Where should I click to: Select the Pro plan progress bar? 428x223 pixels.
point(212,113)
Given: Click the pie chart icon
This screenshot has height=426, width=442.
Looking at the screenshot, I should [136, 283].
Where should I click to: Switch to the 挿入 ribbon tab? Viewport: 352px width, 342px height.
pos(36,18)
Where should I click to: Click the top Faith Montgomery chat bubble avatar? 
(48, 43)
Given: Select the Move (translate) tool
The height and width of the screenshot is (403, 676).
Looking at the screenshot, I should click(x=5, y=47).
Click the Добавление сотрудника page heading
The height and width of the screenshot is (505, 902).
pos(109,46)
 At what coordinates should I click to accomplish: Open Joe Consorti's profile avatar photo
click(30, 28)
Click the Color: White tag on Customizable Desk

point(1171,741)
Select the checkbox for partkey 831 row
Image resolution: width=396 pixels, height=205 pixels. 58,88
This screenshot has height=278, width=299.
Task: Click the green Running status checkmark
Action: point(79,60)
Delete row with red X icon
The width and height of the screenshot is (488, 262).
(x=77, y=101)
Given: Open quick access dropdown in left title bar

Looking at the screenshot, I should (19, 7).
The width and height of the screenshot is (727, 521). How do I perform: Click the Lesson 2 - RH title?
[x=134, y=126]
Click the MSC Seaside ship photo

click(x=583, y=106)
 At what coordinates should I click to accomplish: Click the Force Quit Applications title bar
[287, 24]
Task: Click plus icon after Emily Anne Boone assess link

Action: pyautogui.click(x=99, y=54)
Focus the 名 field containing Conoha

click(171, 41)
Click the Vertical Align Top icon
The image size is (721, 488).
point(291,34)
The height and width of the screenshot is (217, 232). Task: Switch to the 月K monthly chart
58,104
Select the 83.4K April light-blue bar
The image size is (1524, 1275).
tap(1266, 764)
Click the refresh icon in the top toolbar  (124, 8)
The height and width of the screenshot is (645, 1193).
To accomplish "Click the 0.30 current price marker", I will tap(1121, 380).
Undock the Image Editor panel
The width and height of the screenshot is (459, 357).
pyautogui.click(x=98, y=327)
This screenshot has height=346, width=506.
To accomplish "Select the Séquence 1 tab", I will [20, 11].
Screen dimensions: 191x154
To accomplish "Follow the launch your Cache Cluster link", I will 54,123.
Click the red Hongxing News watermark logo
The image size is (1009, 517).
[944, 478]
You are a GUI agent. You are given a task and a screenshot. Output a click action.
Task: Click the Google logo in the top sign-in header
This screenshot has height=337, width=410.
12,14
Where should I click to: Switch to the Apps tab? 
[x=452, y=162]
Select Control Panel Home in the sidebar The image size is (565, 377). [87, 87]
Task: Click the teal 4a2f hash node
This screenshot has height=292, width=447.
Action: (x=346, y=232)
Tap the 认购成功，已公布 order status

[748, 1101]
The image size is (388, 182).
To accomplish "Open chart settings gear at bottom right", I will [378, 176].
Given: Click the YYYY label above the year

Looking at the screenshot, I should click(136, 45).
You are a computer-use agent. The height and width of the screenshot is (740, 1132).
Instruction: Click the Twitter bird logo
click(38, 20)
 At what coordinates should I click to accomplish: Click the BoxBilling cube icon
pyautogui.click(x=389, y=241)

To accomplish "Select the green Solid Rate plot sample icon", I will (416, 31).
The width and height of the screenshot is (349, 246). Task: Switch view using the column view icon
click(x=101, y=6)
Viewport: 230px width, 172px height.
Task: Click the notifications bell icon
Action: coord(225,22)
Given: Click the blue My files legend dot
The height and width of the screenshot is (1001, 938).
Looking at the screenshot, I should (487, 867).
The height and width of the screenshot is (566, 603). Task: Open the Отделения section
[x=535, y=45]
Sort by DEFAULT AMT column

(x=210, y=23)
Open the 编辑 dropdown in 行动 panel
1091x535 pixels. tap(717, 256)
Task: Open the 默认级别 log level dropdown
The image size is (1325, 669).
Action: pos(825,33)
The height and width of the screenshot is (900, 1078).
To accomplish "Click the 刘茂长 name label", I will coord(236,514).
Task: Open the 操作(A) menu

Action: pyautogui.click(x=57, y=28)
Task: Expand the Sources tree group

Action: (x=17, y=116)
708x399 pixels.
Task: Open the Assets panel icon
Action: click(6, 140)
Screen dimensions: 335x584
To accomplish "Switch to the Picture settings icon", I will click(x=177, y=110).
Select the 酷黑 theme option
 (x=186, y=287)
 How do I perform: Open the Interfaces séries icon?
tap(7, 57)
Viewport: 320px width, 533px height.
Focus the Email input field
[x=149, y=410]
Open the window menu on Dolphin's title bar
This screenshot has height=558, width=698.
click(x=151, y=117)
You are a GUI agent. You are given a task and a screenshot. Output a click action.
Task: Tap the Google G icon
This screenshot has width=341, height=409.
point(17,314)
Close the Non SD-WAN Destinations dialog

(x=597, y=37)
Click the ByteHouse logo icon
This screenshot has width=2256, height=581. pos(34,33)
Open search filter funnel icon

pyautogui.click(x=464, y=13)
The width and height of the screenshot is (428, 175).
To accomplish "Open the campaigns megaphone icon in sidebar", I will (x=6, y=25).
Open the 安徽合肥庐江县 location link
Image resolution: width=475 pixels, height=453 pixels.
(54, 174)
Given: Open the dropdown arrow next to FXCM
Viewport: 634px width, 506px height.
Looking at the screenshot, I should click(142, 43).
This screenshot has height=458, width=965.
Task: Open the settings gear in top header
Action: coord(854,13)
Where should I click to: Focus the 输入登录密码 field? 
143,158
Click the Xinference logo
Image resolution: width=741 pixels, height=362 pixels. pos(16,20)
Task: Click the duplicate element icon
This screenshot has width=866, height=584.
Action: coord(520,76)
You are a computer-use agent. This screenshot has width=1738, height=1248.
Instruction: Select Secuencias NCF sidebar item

====================

# PROBLEM TO SOLVE
From the listing above, return each line with the word "agent".

# YOUR SOLUTION
You are a GUI agent. You are given a task and a screenshot. Output a click action.
You are a computer-use agent. The height and width of the screenshot is (740, 1132).
You are a GUI agent. You are given a task and a screenshot. Output a click action.
You are a computer-use agent. This screenshot has width=1738, height=1248.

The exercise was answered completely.